Tutte le Notizie dal 2011
Sport  

Visite dal 01-05-2001

 

 

Sponsor di Specchia.it

 

 

SILENZI MEDITERRANEI ''SOTTO UN CIELO DI METALLO''

 

Dalla rubrica "Cultura" di www.Specchia.it

 
 

SILENZI MEDITERRANEI ''SOTTO UN CIELO DI METALLO''

 
 

PERSONALE ANTOLOGICA DI PITTURA DI STEFANIA RIZZO A BORGO CARDIGLIANO

 
     
 

Clicca per ingrandireSi comunica che dal 28 Luglio all’8 Agosto prossimo presso la Sala degli Ulivi di Borgo Cardigliano (Strada Provinciale 374 Miggiano - Taurisano) a Specchia, sarà possibile visitare - Silenzi mediterranei “sotto un cielo di metallo”- la Personale antologica di Pittura di STEFANIA RIZZO.
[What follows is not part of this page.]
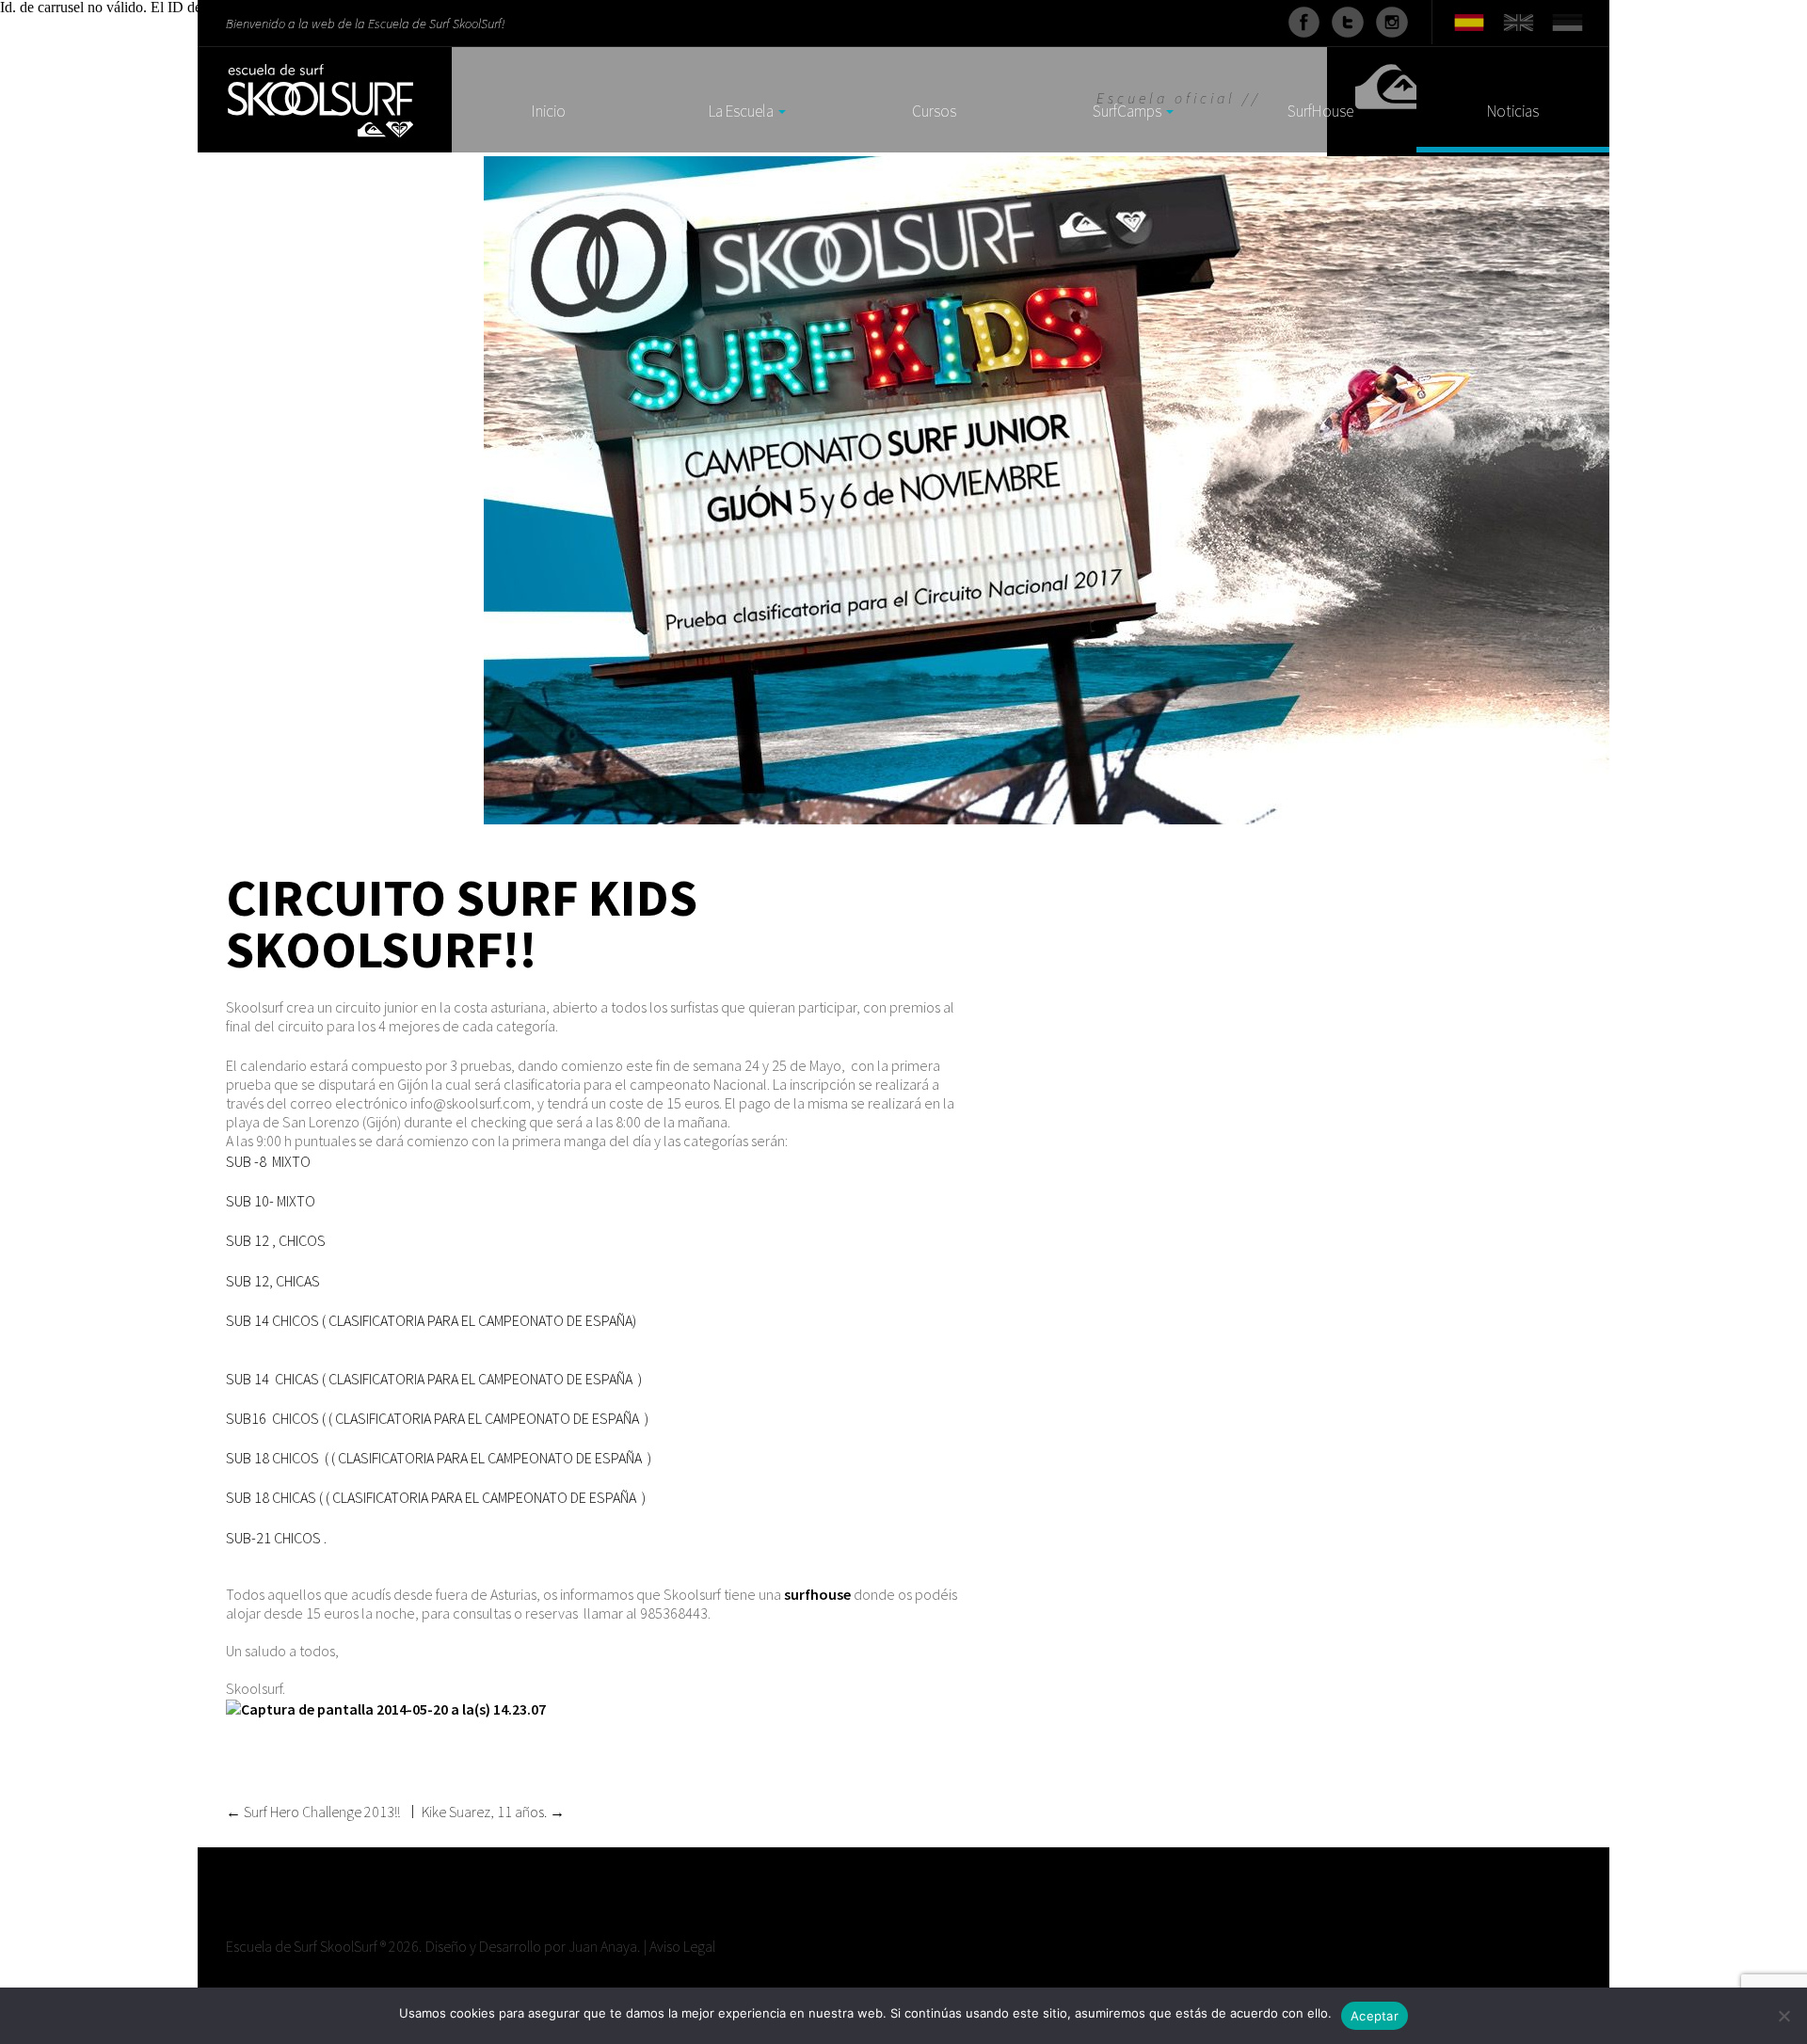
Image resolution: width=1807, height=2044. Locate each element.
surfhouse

L’evento artistico sarà inaugurato giovedì 28 Luglio alle ore 20.30, nello spazio della Corte delle Tabacchine di Borgo Cardigliano, alla presenza dell’Ing. Antonio BIASCO, Sindaco di Specchia, Massimo ROTA, Amministratore Unico del Massimo Rota snc, Laura PETRACCA, Artista e Docente dell’Istituto Polo Professionale “Don Tonino Bello” di Tricase e di Maurizio ANTONAZZO, Giornalista, allieteranno la serata le note della chitarra di Caterina BUFANO.
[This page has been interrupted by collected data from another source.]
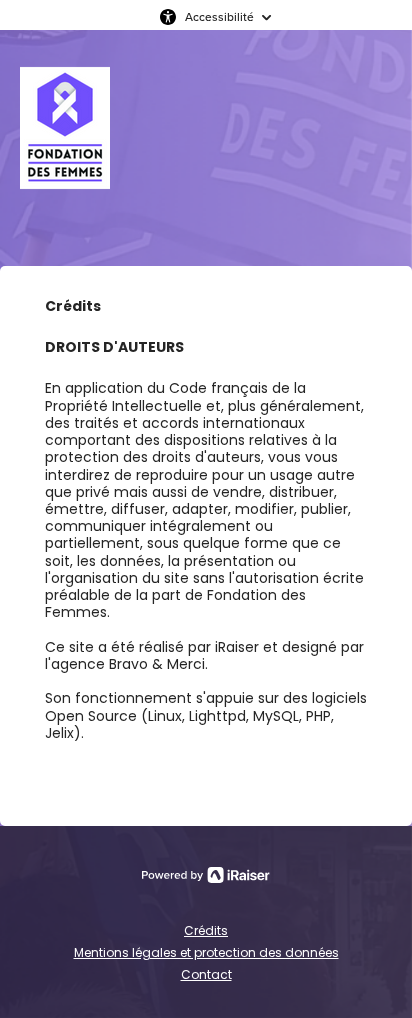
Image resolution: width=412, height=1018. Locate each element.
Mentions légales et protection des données (206, 952)
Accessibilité (219, 16)
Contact (206, 974)
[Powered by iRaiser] (206, 875)
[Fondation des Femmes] (65, 148)
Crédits (206, 930)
Stefania Rizzo è nata a Zug, in Svizzera il 19 maggio del 1968, diplomatasi nel 1987 all’Istituto Professionale Stilista di Moda. Disegna abiti da sposa, per diversi anni confeziona abiti su misura per donna. Nel silenzio dello spazio tra una cucitura e l’altra prende coscienza che quella non è la sua strada. Alcune vicissitudini la porteranno a “provare” a dipingere su tavole di legno dimenticate in qualche cantina…Ne segue l’apprezzamento da parte di cultori d’arte e questo le darà la spinta a proseguire. Dipinge da circa nove anni e il suo linguaggio pittorico si concentra soprattutto “sul paesaggio come emblema del sublime e dello stato d’animo e sullo spazio cosmico che diventa scenario delle composizioni in cui l’artista porta agli estremi la sua poetica della riflessione e della memoria…”come scrive Nicola Cesari. Attualmente la sua ricerca si concentra oltre che sul colore anche sui supporti di legno,legno antico, che hanno da raccontare una storia,uno sportello…un’imposta…una trave…su cui depone i propri linguaggi d’autore. Le sue opere si trovano in varie collezioni private in Italia e all’estero.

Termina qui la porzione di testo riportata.